London, April 3, 1848. Queen Victoria could hardly hold back her tears as the rain began to fall. For more than twenty minutes, with her forehead stuck to the ground as a sign of respect and allegiance, she has been waiting for the arrival of high dignitaries from China.
It is with this imaginary tale that English historian Ian Morris opens his book, Why the West Rules – For Now, published in 2010.
This rewriting of history has the merit of shedding light on China's intentions. Fundamentally, the Chinese intend to turn the page on a world for too long dominated by the West, first European, then American.
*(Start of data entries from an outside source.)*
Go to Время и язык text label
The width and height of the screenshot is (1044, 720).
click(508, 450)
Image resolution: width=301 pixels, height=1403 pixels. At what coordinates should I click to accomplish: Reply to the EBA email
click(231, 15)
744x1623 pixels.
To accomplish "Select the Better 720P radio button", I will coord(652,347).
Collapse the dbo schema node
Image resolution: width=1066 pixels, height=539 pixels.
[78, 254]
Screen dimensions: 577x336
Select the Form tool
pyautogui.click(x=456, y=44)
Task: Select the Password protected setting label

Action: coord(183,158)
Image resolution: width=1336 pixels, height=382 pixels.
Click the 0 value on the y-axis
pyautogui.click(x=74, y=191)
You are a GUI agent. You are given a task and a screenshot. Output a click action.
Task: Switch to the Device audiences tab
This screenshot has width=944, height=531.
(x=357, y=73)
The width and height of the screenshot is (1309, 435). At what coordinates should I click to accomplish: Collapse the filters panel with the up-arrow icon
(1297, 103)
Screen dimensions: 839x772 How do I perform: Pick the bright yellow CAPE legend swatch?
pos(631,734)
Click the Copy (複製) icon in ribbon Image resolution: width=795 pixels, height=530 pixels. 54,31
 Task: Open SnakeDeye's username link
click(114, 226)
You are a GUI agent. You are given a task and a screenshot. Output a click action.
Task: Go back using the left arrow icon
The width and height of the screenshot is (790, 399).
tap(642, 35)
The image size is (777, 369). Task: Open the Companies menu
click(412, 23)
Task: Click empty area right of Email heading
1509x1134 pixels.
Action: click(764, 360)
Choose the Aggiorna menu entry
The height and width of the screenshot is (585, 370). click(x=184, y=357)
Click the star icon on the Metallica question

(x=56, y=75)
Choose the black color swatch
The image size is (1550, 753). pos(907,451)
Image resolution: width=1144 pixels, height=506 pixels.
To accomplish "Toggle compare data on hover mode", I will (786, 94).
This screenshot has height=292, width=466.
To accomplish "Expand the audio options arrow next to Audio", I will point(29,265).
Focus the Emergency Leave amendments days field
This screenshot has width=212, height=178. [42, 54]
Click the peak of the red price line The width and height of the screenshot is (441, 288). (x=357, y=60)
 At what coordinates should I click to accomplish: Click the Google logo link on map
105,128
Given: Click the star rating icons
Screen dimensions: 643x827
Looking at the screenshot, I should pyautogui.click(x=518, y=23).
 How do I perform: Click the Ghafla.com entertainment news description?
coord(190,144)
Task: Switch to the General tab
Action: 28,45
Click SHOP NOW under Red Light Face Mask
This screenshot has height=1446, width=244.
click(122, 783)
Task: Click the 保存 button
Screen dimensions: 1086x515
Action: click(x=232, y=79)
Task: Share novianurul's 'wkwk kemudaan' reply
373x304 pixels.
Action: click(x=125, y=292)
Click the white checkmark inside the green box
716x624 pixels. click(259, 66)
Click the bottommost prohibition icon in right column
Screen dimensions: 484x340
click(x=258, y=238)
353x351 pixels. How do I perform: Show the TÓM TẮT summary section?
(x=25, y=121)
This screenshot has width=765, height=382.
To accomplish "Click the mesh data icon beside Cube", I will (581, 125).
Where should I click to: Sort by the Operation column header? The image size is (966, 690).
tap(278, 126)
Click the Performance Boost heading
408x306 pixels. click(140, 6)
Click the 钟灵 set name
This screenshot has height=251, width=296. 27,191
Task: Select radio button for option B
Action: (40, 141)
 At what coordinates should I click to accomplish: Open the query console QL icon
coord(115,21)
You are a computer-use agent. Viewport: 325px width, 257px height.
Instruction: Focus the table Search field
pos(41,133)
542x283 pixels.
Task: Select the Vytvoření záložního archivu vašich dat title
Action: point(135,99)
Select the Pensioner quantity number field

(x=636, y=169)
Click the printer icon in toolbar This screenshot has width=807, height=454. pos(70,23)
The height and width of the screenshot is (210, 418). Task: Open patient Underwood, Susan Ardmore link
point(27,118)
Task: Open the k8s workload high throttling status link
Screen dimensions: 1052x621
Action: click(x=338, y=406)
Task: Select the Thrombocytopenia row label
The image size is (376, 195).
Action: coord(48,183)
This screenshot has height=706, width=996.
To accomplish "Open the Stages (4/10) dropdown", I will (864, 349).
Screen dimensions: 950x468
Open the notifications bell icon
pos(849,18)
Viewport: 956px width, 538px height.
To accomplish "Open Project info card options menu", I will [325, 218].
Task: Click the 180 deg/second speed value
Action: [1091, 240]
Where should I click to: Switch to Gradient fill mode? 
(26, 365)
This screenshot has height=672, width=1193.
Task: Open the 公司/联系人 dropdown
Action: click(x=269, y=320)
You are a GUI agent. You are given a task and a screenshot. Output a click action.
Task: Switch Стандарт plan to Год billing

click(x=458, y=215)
It is interesting to read Ian Morris' book in light of recent events. The coronavirus crisis did not pan out as it should have, neither for the Americans, nor the Chinese, nor for advocates of a united international community.
The new Cold War
The pandemic could have been the occasion for a rapprochement between today’s two great powers. Washington could have seized the opportunity presented by the pandemic, originating from China, to extend a generous and compassionate arm to Beijing. Health aid and masks would have travelled from West to East, just as the Marshall Plan had done economically almost seventy-five years ago.
Things are not going quite that way , to say the least. The coronavirus crisis has, in fact, led to an accelerated deterioration of Sino-American relations, further undermining the world’s geopolitical balance and economy. For example, in the first quarter of 2020, China's direct investment in the United States was only $200 million, compared to $2 billion for the same period in 2019. The new cold war that has been slowly developing between the two countries in recent years is now taking a new and worrying turn. How can trust be rebuilt when it has so completely evaporated on both sides?